One of the anomalies of the Syrian war is Iran and Turkey’s seeming cooperation. This is happening despite their pursuit of diametrically opposing agendas. Iran has been a staunch supporter of Syrian President Bashar al-Assad; Turkey is a staunch supporter of the Syrian opposition, which includes groups that deem Iran a neo-Safavid entity deceitfully trying to finish what the two Shi’a revolutions of the past (1501 and 1979) failed to do, that is, establishing Shi’a supremacy in the Middle East. For some time, Turkish dailies like the government mouthpiece Yeni Safak were trying hard to convince the Turkish populace that the endgame of Iran and its Shi’a minions is not only to dominate the Middle East, but conquer Mecca and Medina as well. With their neo-Ottoman hubris in full swing, the sons of the Ottomans were not going to let this happen. Yet, to many observers’ surprise, Iran and Turkey, under the gaze of big brother Russia, put their differences aside and are now cautiously cooperating in Syria.
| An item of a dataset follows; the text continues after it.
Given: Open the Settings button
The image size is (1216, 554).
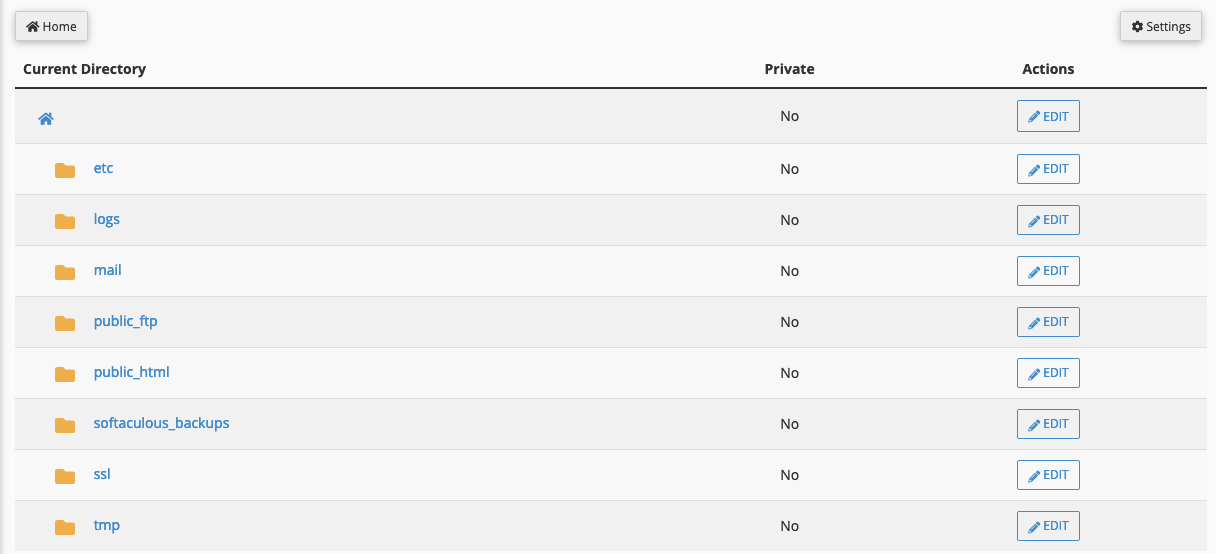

No doubt, their shared antagonism towards the United States and its presence in Eastern Syria makes this unholy trinity stick together. However, there is another factor behind this cooperation possible: Iran and Turkey’s shared antagonism towards the sizeable Kurdish minority in each country and the Kurds’ demands in the larger Middle East. This became clearer in their cooperation in choking the Kurdish referendum movement in Iraqi Kurdistan. Another temporarily autonomous Kurdish region in Syria, Afrin, is now under Turkey and its allies’ control, with the blessings of Russia and Iran. These developments put a temporary break on the intense anti-Shi’a, anti-Iranian rhetoric of the pro-government press in Turkey.[1]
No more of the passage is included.